Sul punto, degna di nota l'attuale consolidata interpretazione giurisprudenziale, che bene rileva come con la novella posta in discussione si sia voluto affermare "un vero e proprio fenomeno di parziale abolitio criminis degli artt. 589, 590 c.p., avendo il legislatore ristretto l'area del penalmente rilevante individuata da questi ultimi ed avendo ritagliato implicitamente due sottofattispecie, una che conserva natura penale e l'altra divenuta penalmente irrilevante"(Cass. pen., Sez. IV, n. 16237/2013; sul punto si veda anche Cass. pen. Sez. V, n. 11804/2014).


In buona sostanza, la nuova disposizione di legge "reintroduce" in ambito penale - pur limitatamente alla categoria di professionsti in esame - il concetto di culpa levis, concetto indiscutibilmente di antica tradizione giuridica, ma da tempo messo da parte dai giudici di legittimità nonchè dalla dottrina penalistica.


Ictu oculi, perciò, come le linee guida e la prassi terapeutica, costituenti per definizione "raccomandazioni di comportamento clinico, elaborate mediante processo di revisione sistematica della letteratura e delle opinioni scientifiche, al fine di coadiuvare medici e pazienti a decidere le modalità asistenziali più appropriate in specifiche situazioni cliniche", rappresentino un' importante criterio di valutazione della colpa del sanitario, intorno al quale ruota e si realizza il giudizio di colpa professionale.


Non meno però, come bene rileva la Suprema Corte di Cassazione penale, con la sentenza n. 9923/2015, degna di nota per esaustività sull'argomento e chiarezza espositiva, "tali essenziali criteri di valutazione della colpa del sanitario, pur facenti riferimento agli standard di agire dell'agente modello, devono applicarsi al caso specifico, avendo attenzione alle peculiarità oggettive e soggettive dell' agente, soggetto al vaglio di responsabilità".


Ne deriverà, quindi, sotto il primo profilo, "un esame da parte del giudice in ordine alla complessità, oscurità del quadro patologico, difficoltà di cogliere e legare le informazioni cliniche nonchè il grado di atipicità e novità della situazione data. Si dovrà, inoltre, tenere conto della fattispecie concreta nella quale il terapeuta si sia trovato ad operare, tenendo conto dell'eventuale assenza di presidi adeguati, la quale potrebbero avere reso complicato anche ciò che astrattamente rientra negli standard professionali di agire dell'agente modello".

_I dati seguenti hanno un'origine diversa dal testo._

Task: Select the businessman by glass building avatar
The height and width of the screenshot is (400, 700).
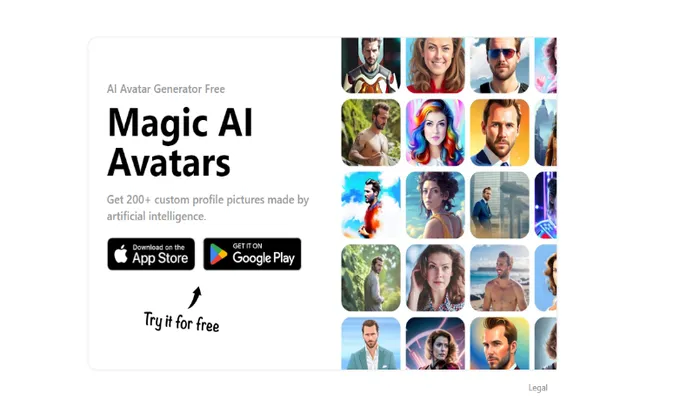Action: (500, 205)
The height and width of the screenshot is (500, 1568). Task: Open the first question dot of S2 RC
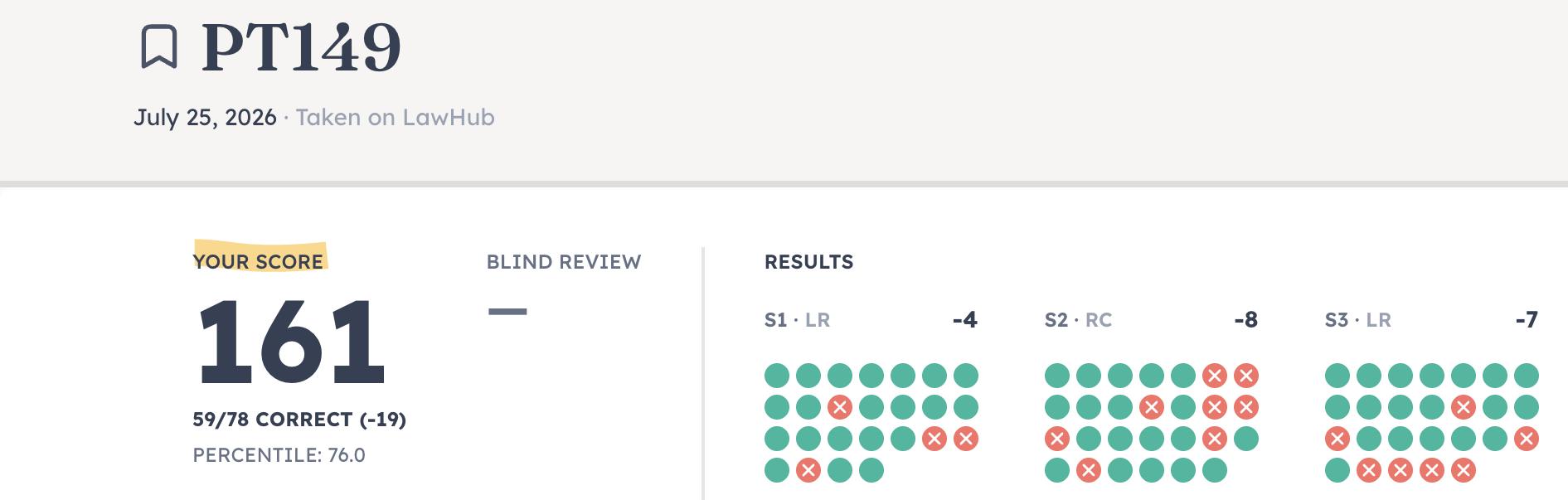click(1057, 376)
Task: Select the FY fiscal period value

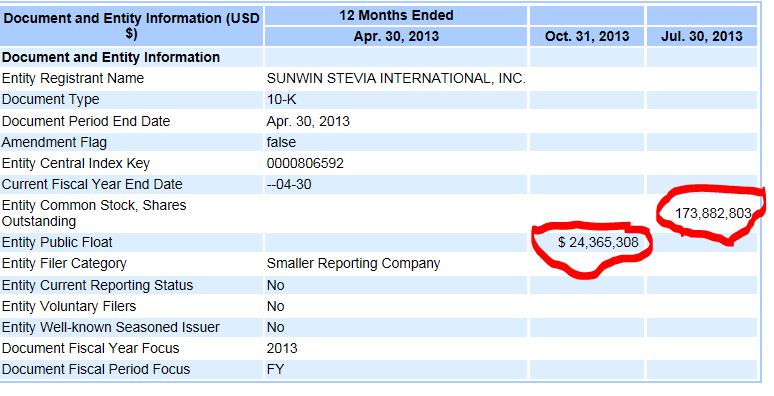Action: [x=275, y=369]
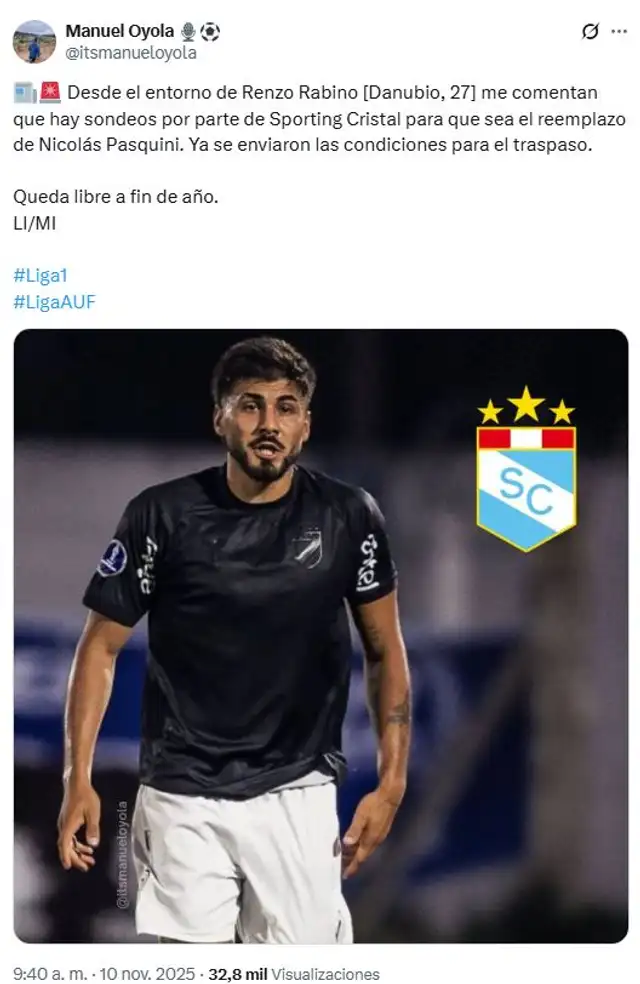
Task: Click the soccer ball emoji beside the name
Action: pos(210,31)
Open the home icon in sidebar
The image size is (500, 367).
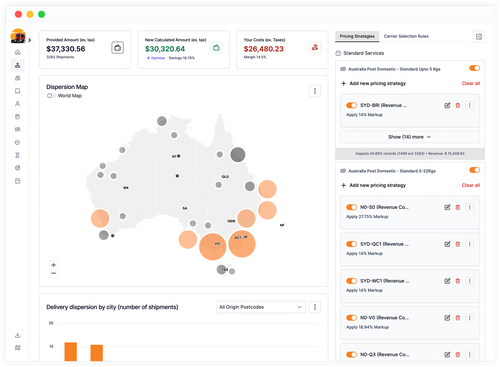tap(18, 52)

Così, i giudici di piazza Cavour rilevano pure che "sotto il profilo soggettivo, per determinare la misura del rimprovero, bisognerà considerare le specifiche condizioni dell'agente, sulla base del principio secondo cui tanto più è adeguato il soggetto all'osservanza delle regole, tanto maggiore deve ritenersi il grado della colpa, l'inosservanza delle regole terapeutiche avrà un maggiore disvalore per un insigne specialista che per un comune medico generico.


In definitiva,potendosi configurare la "colpa grave" nel caso di errore inescusabile, che trova origine o nella mancata applicazione delle cognizioni generali e fondamentali attinenti la professione, o nel difetto di quel minimo di abilità e perizia tecnica nell'uso dei mezzi manuali o strumentali adoperati nell'atto operatorio che il medico deve essere sicuro di poter gestire correttamente, o infine, nella mancanza di prudenza o di diligenza, che mai devono diffettare in chi esercita l'attività sanitaria".

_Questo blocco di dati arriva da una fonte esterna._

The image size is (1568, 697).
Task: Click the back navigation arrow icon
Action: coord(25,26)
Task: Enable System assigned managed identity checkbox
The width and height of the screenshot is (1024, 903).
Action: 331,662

Un tanto rileva, in sintesi, la Corte, riconosciuto che la Legge n. 189/2012, art. 3, per come costituita e come interpretata dalla precedente giurisprudenza di legittimità, pone si un limite alla possibilità per il giudice di sancire la responsabilità del medico rispettoso delle linee guida e della best practices, ma non esclude la possibilità che il medico venga riconosciuto responsabile penalmente, per colpa grave, per omicidio o lesioni, pur essendosi attenuto agli standard di riferimento, allorchè invece avrebbe dovuto discostarsene in ragione della peculiare situazione clinica del malato, essendo tale necessità macroscopica ed immediatamente riconoscibile da qualunque altro sanitario al suo posto.